SOURCE DATA |
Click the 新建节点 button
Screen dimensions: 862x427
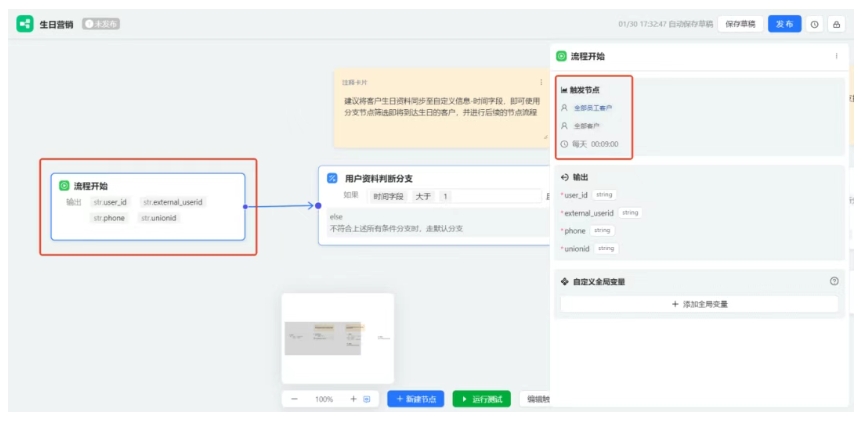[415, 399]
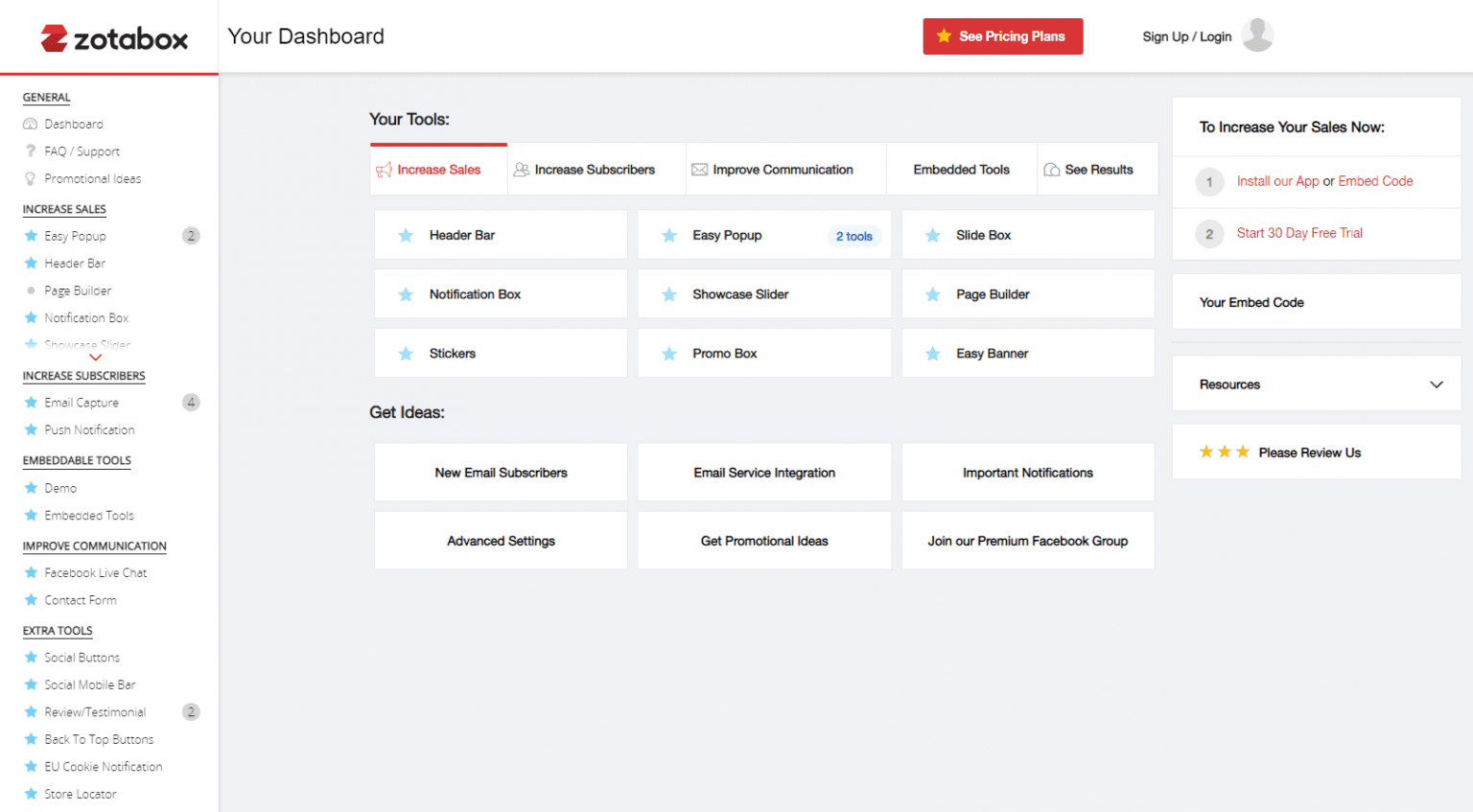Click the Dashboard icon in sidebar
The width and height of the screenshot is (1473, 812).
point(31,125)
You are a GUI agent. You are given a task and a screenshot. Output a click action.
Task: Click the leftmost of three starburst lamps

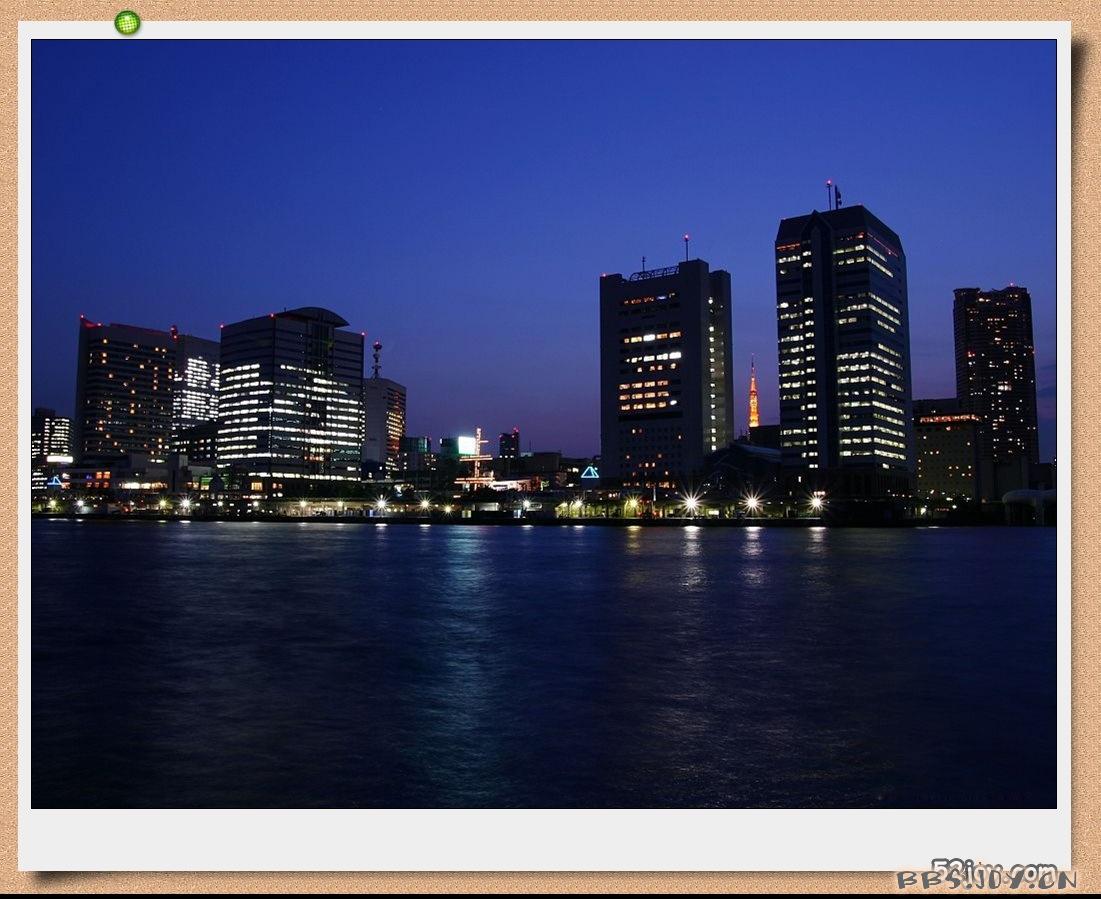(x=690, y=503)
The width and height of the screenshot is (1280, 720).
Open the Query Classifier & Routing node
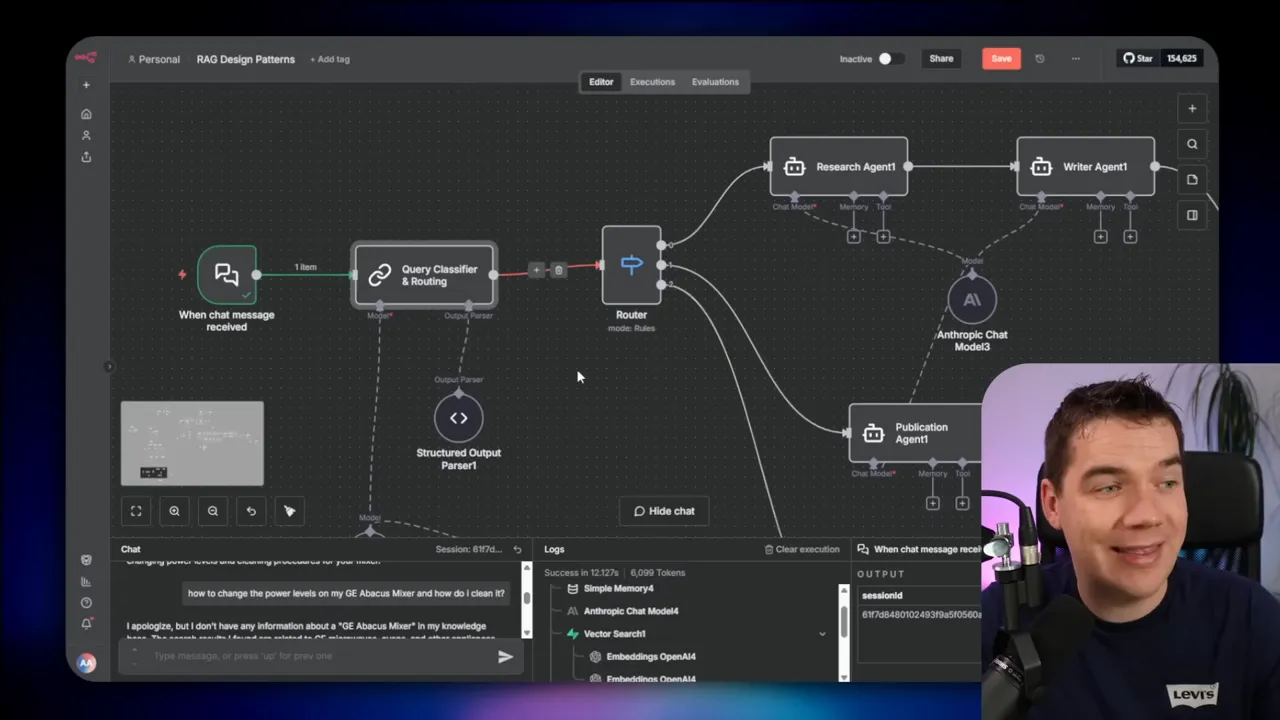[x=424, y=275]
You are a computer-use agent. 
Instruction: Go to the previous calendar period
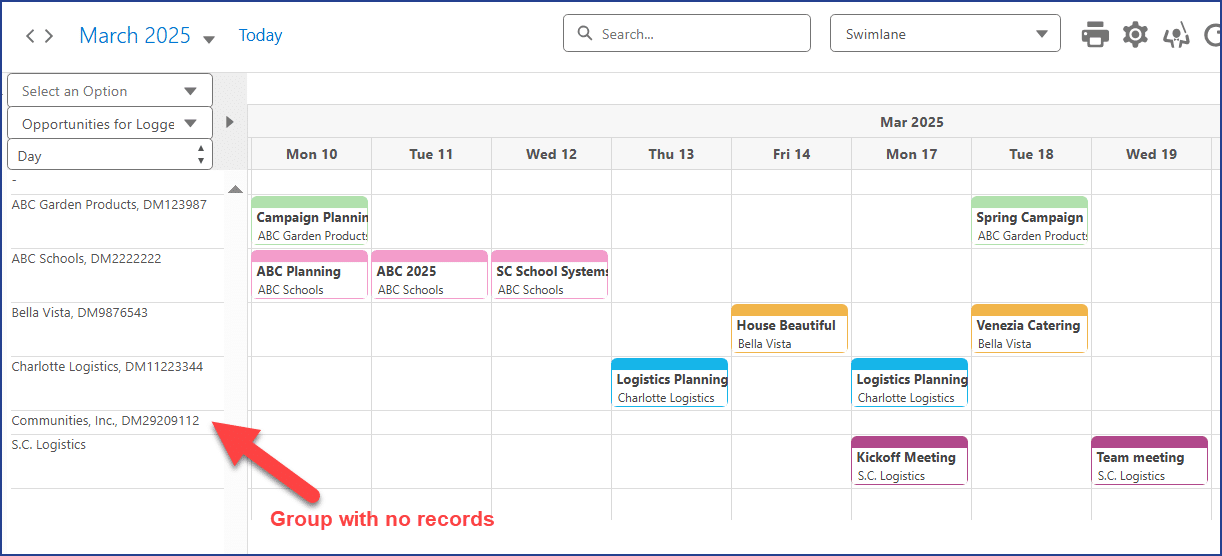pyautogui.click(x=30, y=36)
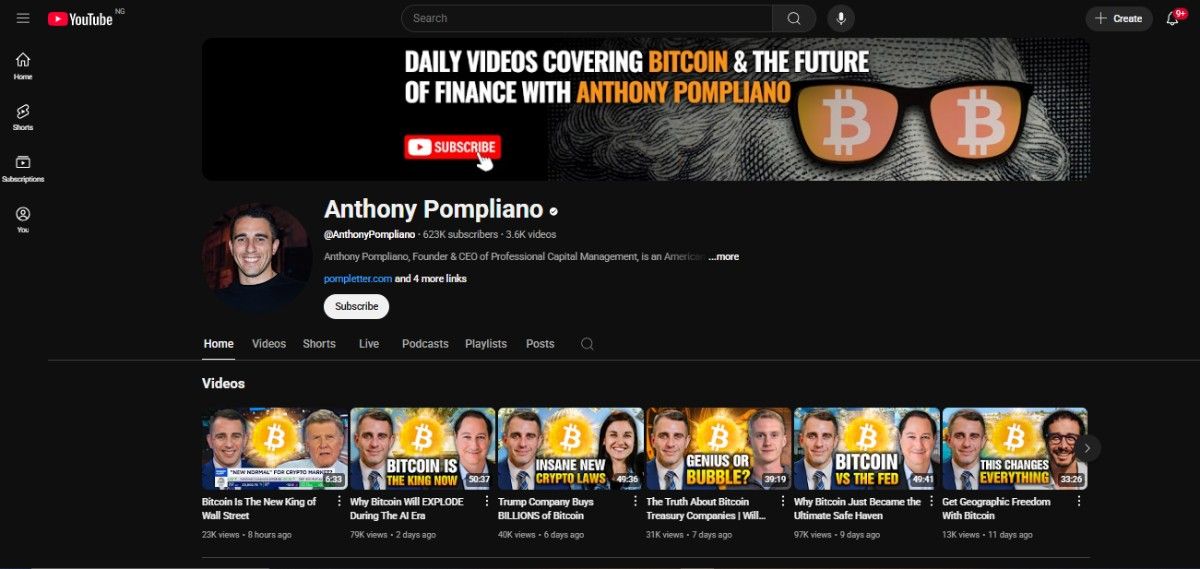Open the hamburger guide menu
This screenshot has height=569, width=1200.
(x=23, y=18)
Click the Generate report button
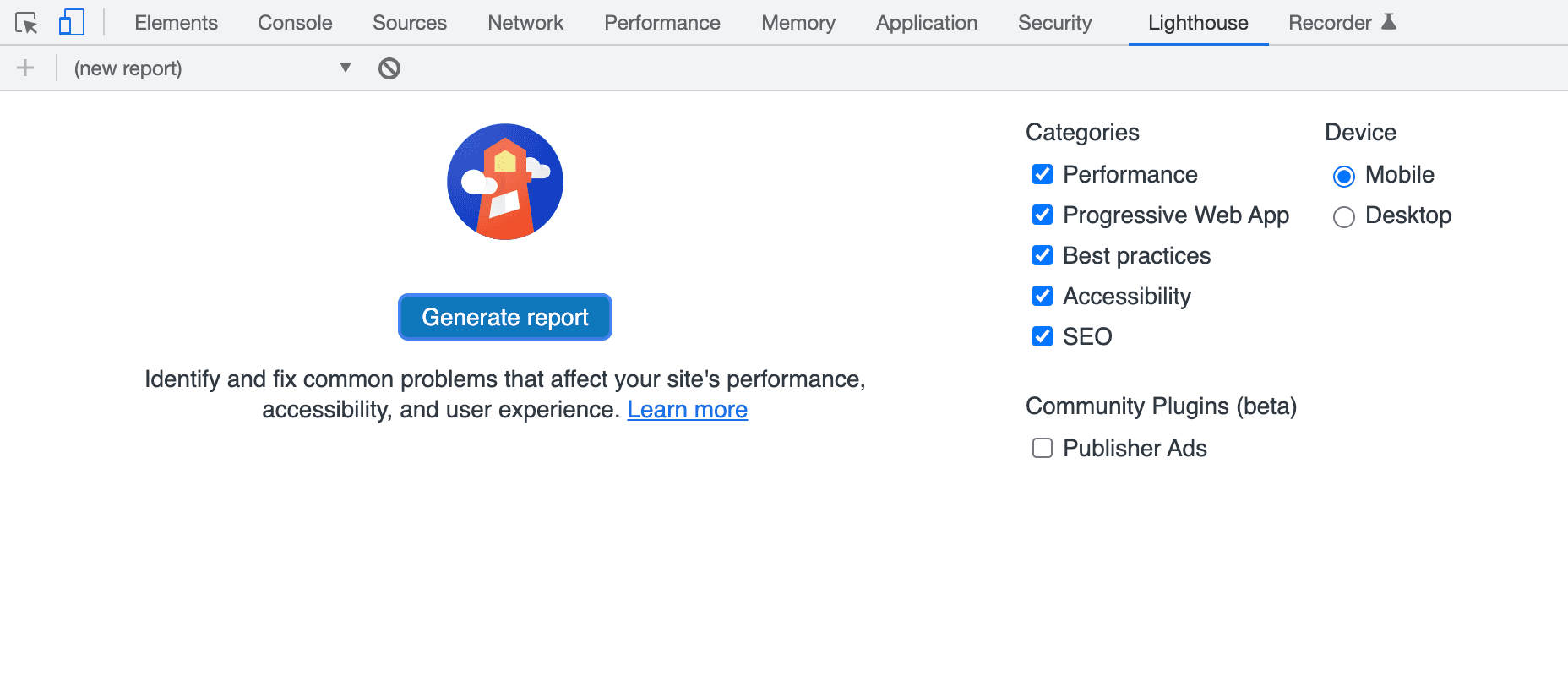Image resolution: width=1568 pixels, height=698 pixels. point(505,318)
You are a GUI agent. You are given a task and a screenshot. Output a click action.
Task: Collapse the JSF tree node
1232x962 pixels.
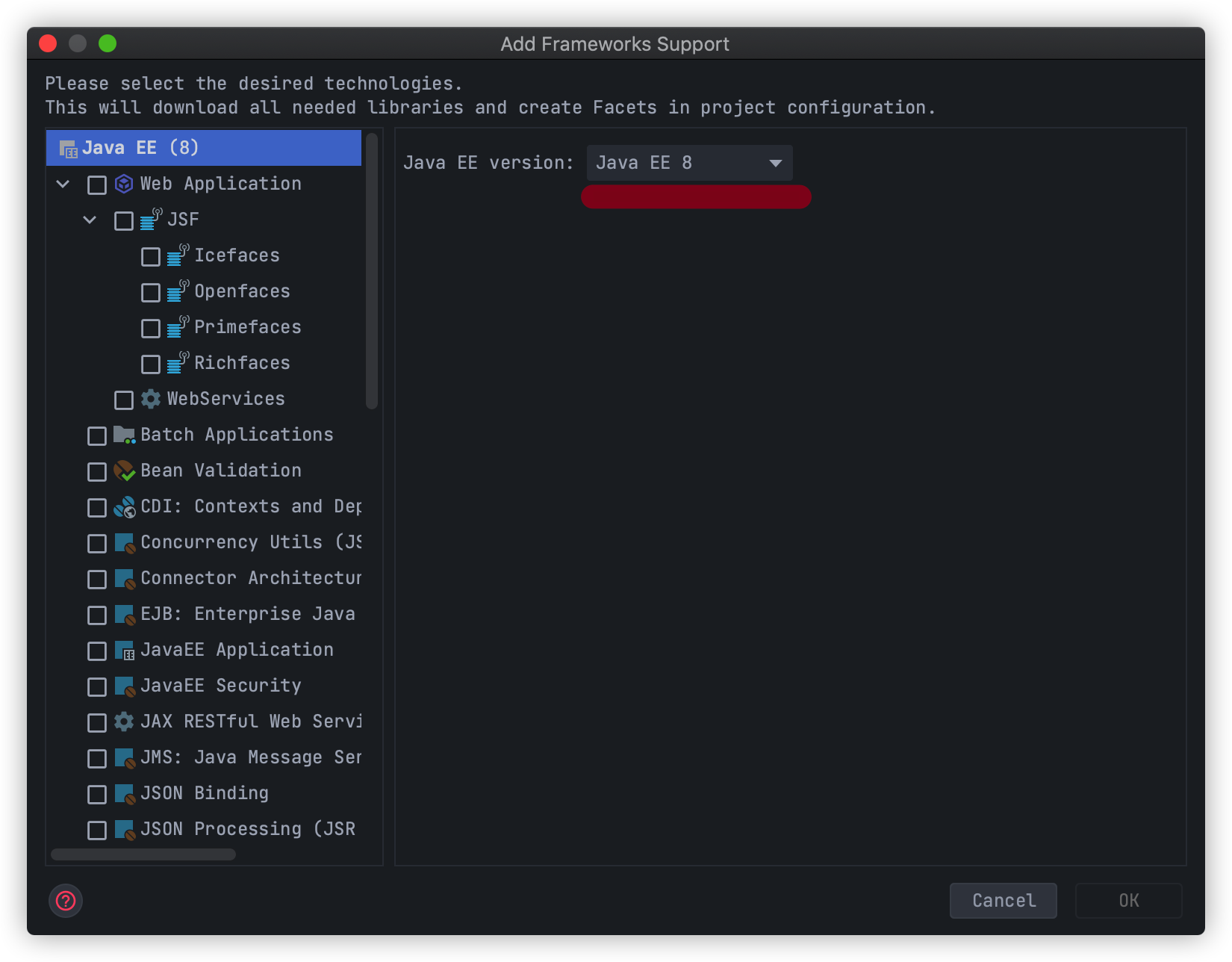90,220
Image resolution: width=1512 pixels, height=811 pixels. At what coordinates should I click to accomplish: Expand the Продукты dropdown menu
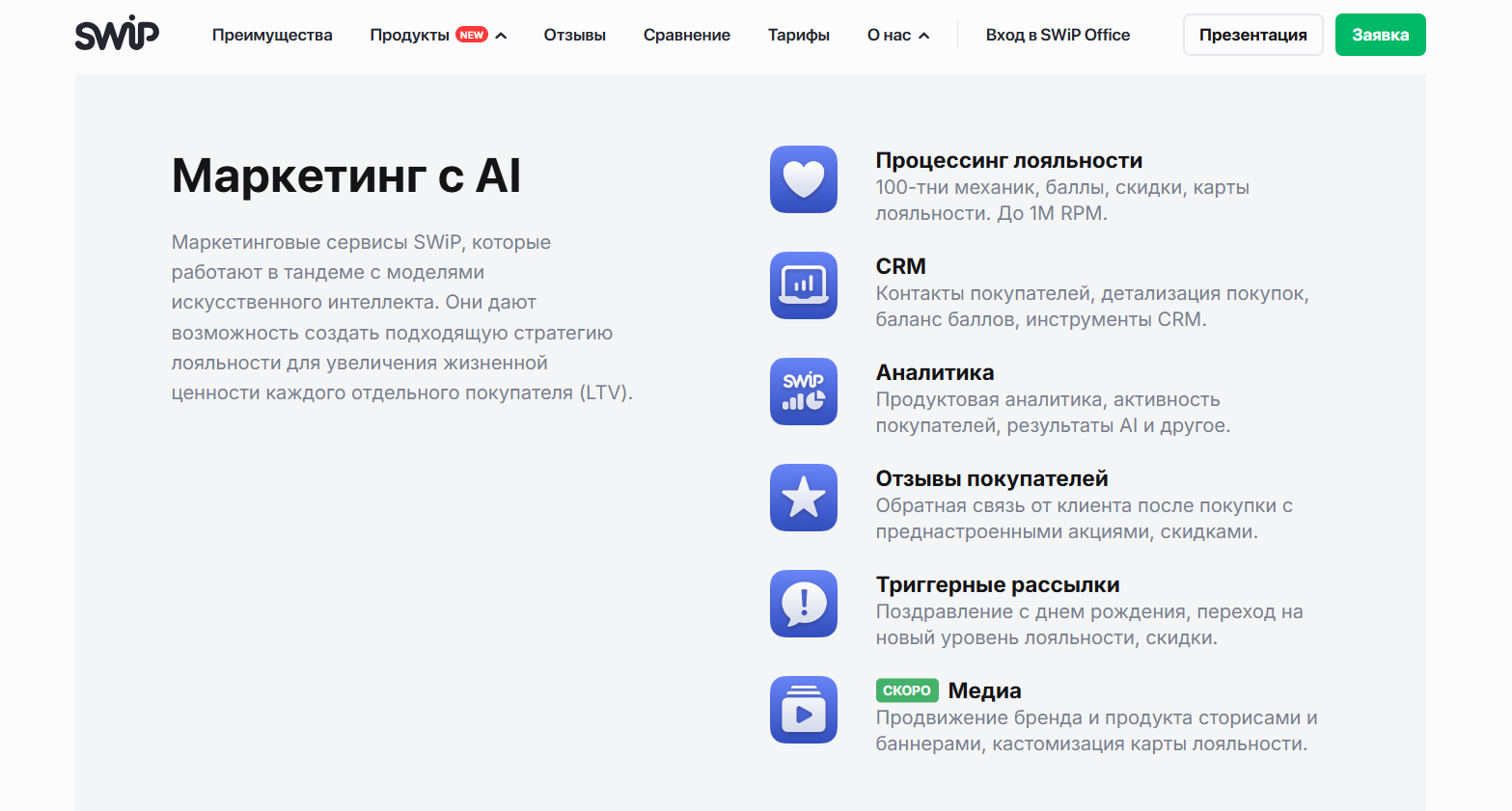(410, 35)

WORK REQUIRED | Copy these data lines word for word, leaving out the pictures.

OUTPUT OF THE EXERCISE |
Click the 新建节点 button
Screen dimensions: 862x427
[415, 399]
Click the Dashboard icon in sidebar
The width and height of the screenshot is (1473, 812).
point(31,125)
You are a GUI agent. You are given a task and a screenshot. Output a click action.
Task: Click the leftmost of three starburst lamps

(x=690, y=503)
The width and height of the screenshot is (1280, 720).
Open the Query Classifier & Routing node
[x=424, y=275]
You are a computer-use agent. 
Instruction: Go to the previous calendar period
pyautogui.click(x=30, y=36)
Open the hamburger guide menu
This screenshot has height=569, width=1200.
(x=23, y=18)
Click the Generate report button
Image resolution: width=1568 pixels, height=698 pixels. point(505,318)
You are a GUI agent. You are given a task and a screenshot. Output a click action.
Task: Collapse the JSF tree node
1232x962 pixels.
90,220
Image resolution: width=1512 pixels, height=811 pixels. At what coordinates should I click to accomplish: Expand the Продукты dropdown menu
(410, 35)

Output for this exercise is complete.